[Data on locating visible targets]
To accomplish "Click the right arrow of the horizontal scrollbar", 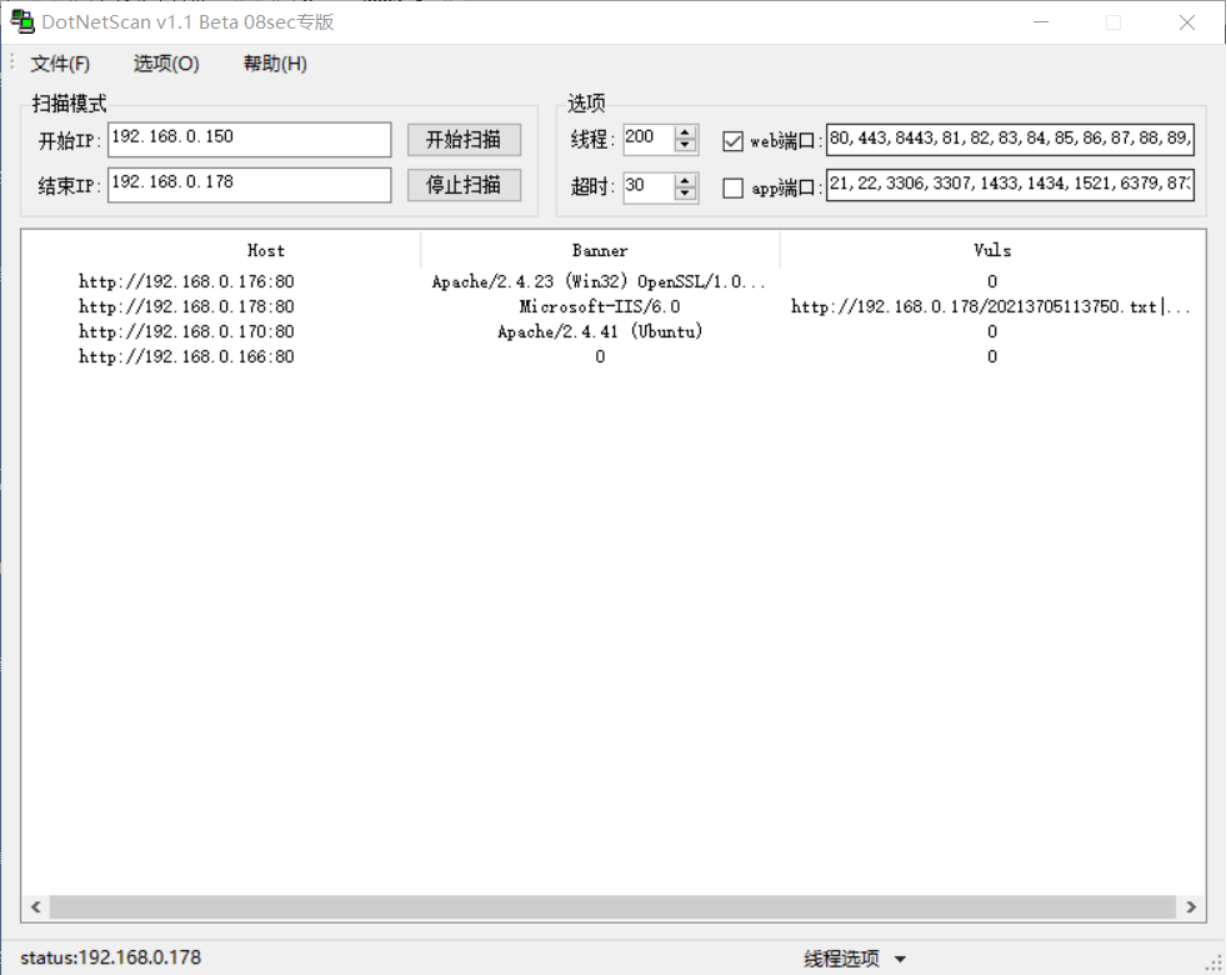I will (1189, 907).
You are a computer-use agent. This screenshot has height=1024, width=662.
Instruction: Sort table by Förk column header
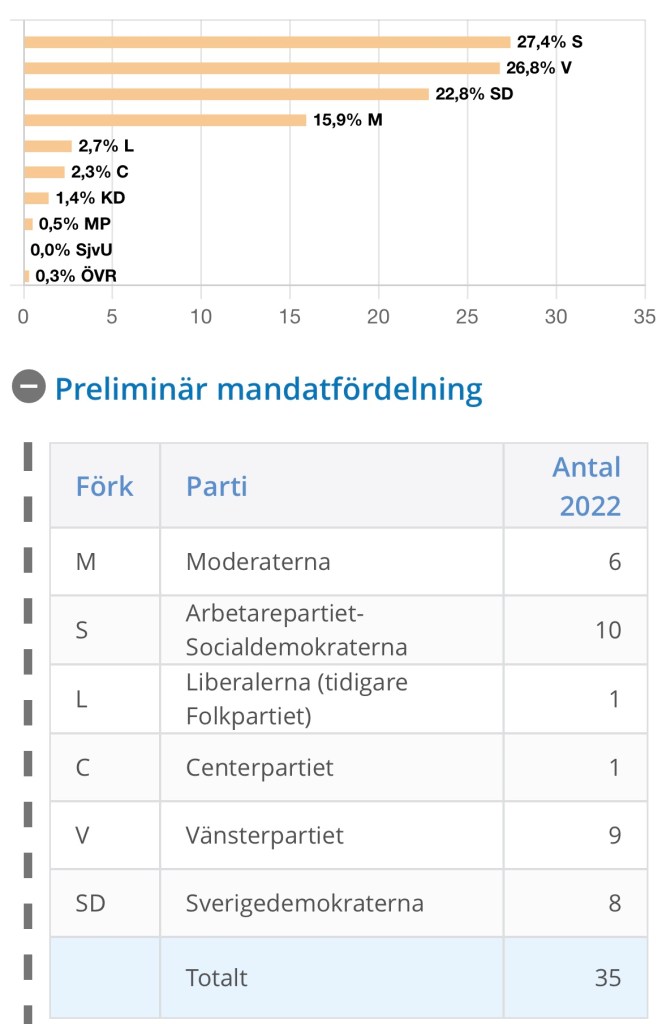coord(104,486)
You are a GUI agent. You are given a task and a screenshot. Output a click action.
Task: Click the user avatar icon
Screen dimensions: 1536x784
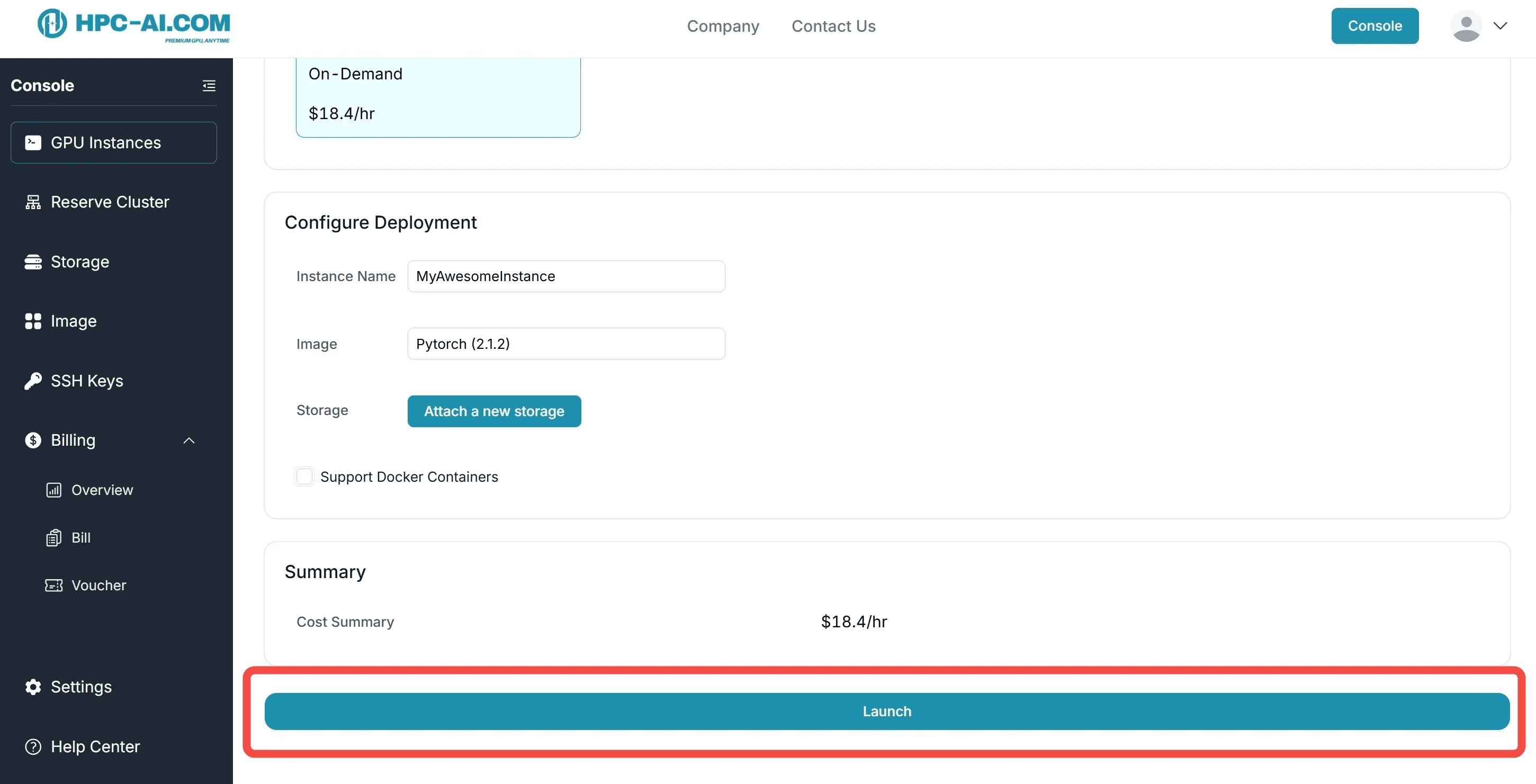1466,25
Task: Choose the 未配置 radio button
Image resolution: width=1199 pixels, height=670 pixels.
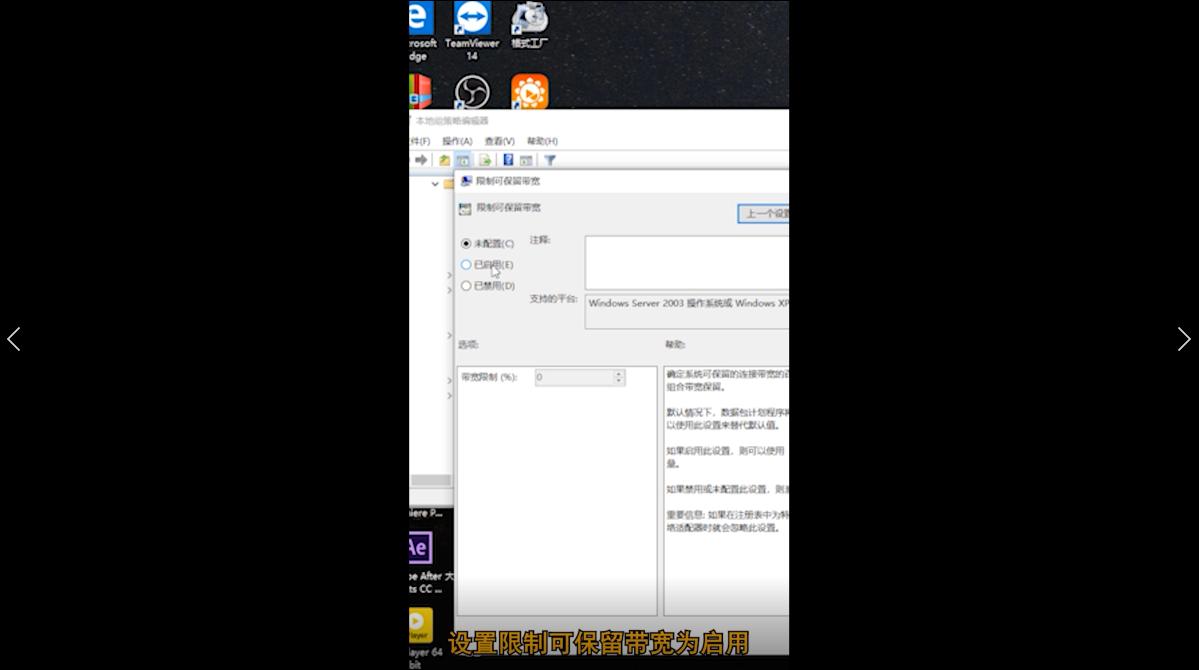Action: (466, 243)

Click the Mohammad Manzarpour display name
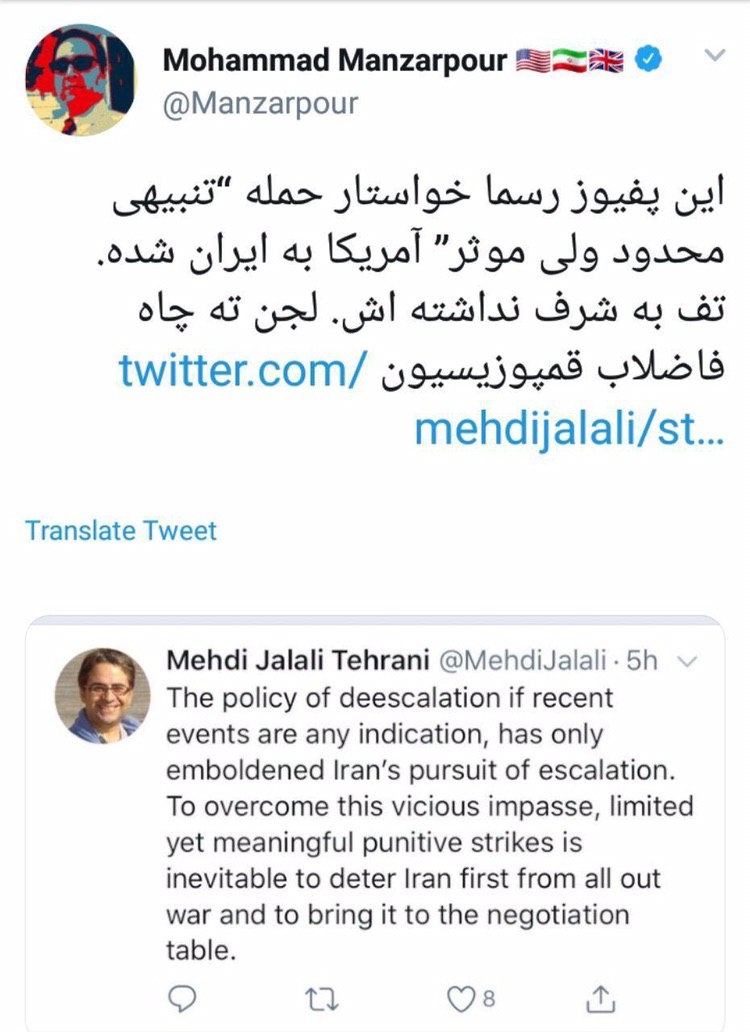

__TASK PROMPT__:
Gather every line from the entries above that contains the string "agent". Case counts.

__COMPLETE ANSWER__:
You are a computer-use agent. This screenshot has height=1024, width=662.
You are a GUI agent. You are given a task and a screenshot. Output a click action.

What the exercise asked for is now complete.